An isotope-enabled modeling approach to track snowmelt and groundwater contribution to runoff and root water uptake in a snow dominated mountainous catchment
- 1Lawrence Berkeley National Laboratory, Berkeley, USA
- 2Géosciences Environnement Toulouse, CNRS – IRD – UPS – CNES, Toulouse, France
- 3Desert Research Institute Reno, Reno, NV, United States
The snow dominated headwaters of the Colorado River are crucial for the water supply of the south-western US. The current water crisis in the Colorado basin makes understanding runoff processes in mountainous regions more necessary than ever. We present how our observations of stable isotopes of water (2H and 18O) in the precipitation, stream-, soil-, xylem-, and groundwater at the East River in the upper Colorado River, combined with multiple hydrometric datasets since 2014 (multi-location stream gauging, groundwater levels, soil moisture snow water equivalent, and eddy-covariance fluxes), can be used to rigourously contrain and evaluate an ecohydrological modelling tool to then identify the time and location of snowmelt and groundwater subsidies to runoff and plant water use. To this end, we deployed a new version of the spatially-distributed, process-based model EcH2O-iso, with a multi-objective model-data fusion procedure. The simulations notably underline the dominant role of snowmelt as a main driver of runoff generation, through its direct contribution to runoff peak during the late spring snowmelt, and to the groundwater recharge that eventually feeds the significant baseflow contribution in this catchment.
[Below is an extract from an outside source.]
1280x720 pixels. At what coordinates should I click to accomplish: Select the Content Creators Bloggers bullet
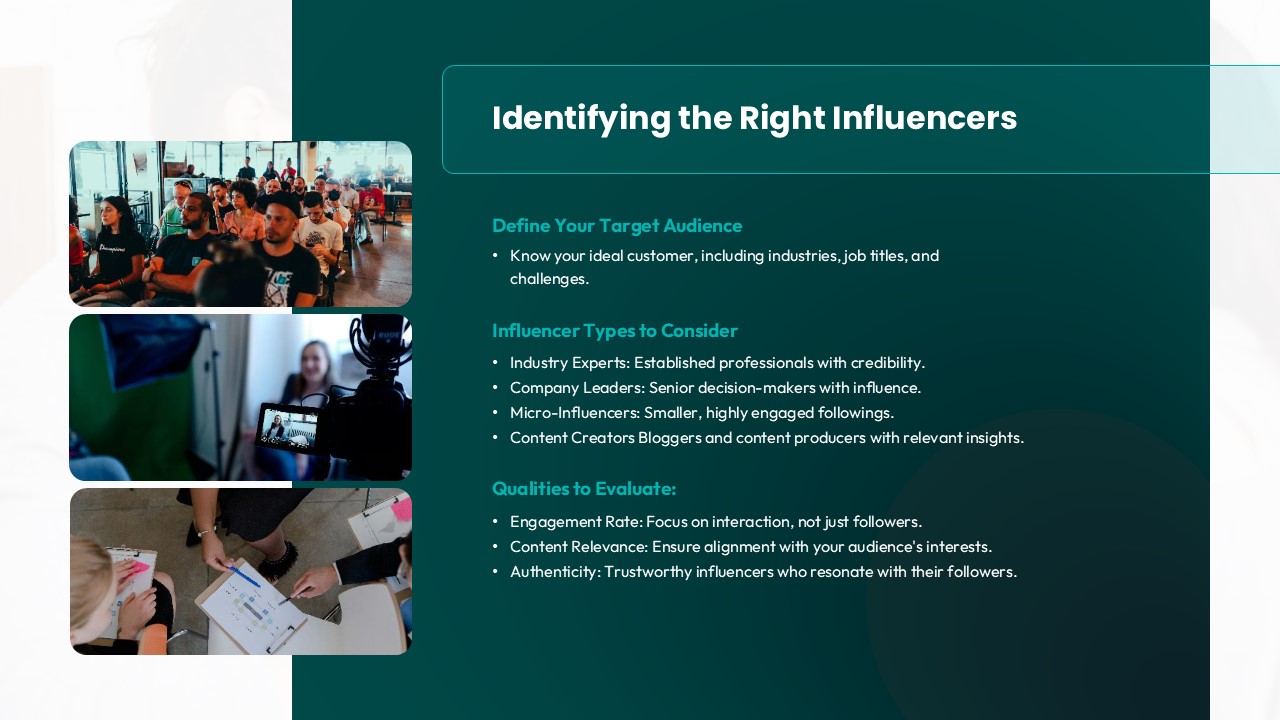coord(767,438)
Our analysis further explores the use of water ages and numerical tracers to better disentangle these cross-seasons carry-over of water between critical zone compartments.
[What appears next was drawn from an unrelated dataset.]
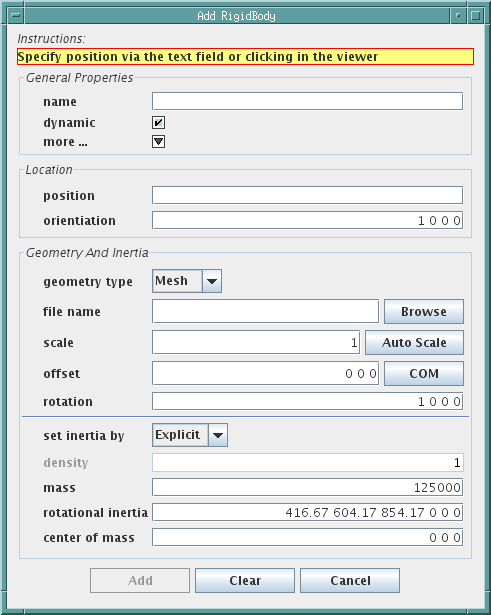Click the COM button beside offset
The height and width of the screenshot is (615, 491).
[424, 373]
How to cite: Sprenger, M., Kuppel, S., Carroll, R., Ulrich, C., and Williams, K.: An isotope-enabled modeling approach to track snowmelt and groundwater contribution to runoff and root water uptake in a snow dominated mountainous catchment, EGU General Assembly 2023, Vienna, Austria, 24–28 Apr 2023, EGU23-9031, https://doi.org/10.5194/egusphere-egu23-9031, 2023.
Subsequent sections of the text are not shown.